R3 — Rent the commodity parts (Stripe / Auth0 / Algolia / RDS / Lambda); build only what is genuinely differentiated logic

Rule

Rule: For SMB client work, default to renting the commodity parts — payments (Stripe launched 2011 — card data never touches merchant server (Stripe.js → token), removing the heaviest PCI burden), auth (Auth0 founded 2013 — managed identity, social login, SSO, SAML / Amazon Cognito and Firebase Auth — 2014-era managed identity peers to Auth0), search (Algolia founded 2012 (Dessaigne & Lemoine; Y Combinator W2014) — search-as-a-service, no infra to manage / Elasticsearch first release 2010 — open-source on Apache Lucene; commodity search), managed DB (Amazon RDS announced October 2009 (MySQL first); GA May 31, 2011 — managed DB absorbs admin/backup/failover), serverless (AWS Lambda previewed November 13, 2014; GA April 9, 2015 — code with no servers to provision). Build only what is genuinely differentiated — the client's actual business logic.

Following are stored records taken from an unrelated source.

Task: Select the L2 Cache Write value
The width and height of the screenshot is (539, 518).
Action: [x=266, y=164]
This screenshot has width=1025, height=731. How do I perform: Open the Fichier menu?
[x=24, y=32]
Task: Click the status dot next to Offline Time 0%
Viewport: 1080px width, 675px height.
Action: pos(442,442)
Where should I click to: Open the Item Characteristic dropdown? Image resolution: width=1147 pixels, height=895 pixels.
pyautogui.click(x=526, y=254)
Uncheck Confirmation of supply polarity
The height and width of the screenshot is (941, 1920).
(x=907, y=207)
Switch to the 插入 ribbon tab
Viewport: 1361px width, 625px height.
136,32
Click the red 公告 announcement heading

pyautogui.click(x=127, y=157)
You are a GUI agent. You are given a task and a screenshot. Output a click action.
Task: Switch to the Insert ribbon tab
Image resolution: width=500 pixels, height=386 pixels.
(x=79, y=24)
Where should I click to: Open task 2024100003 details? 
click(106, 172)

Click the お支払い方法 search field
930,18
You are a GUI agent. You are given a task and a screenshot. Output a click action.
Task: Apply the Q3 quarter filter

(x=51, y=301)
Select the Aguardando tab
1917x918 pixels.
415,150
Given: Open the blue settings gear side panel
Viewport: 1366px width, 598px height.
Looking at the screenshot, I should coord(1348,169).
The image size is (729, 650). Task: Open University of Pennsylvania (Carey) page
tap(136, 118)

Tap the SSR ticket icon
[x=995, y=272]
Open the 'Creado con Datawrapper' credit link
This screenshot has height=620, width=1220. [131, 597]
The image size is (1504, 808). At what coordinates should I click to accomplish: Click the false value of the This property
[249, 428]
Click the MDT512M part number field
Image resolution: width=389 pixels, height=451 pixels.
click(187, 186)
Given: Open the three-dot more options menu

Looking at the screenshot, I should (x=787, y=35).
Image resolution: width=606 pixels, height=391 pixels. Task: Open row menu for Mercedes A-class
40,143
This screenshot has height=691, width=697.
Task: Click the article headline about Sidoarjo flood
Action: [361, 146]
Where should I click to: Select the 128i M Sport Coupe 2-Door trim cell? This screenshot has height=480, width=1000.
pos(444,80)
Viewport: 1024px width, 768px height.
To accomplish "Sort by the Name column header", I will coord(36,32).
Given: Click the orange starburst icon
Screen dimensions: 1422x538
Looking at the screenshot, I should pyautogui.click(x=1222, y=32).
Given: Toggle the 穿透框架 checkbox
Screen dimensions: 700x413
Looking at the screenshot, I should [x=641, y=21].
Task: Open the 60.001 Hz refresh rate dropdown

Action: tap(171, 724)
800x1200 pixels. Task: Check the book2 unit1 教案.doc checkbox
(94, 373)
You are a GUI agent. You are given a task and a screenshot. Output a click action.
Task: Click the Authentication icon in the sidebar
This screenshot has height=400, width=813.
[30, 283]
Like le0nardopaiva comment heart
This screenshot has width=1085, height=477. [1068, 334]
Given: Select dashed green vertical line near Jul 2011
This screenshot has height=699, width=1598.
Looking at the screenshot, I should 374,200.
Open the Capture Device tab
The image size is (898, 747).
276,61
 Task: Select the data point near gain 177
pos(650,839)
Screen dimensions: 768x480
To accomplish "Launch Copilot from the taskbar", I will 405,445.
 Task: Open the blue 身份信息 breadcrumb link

Why: Each commodity service replaces a person-month-or-more bespoke build (see the "pre" entries: [[pre-stripe-merchant-account-plus-gateway-plus-pci]], [[pre-auth0-roll-your-own-password-hashing]], [[pre-elasticsearch-sql-like-or-custom-lucene]]). Building any of these in-house is paying twice — once at build, again at maintenance — for a worse outcome.

How to apply:

  • Scope conversations explicitly call out which parts are commodity (rent) vs differentiated (build).
  • "We want our own auth" is almost always a red flag — surface [[pre-auth0-roll-your-own-password-hashing]] and the security implications.
  • The differentiated logic is usually narrower than the client first imagines; help them see it.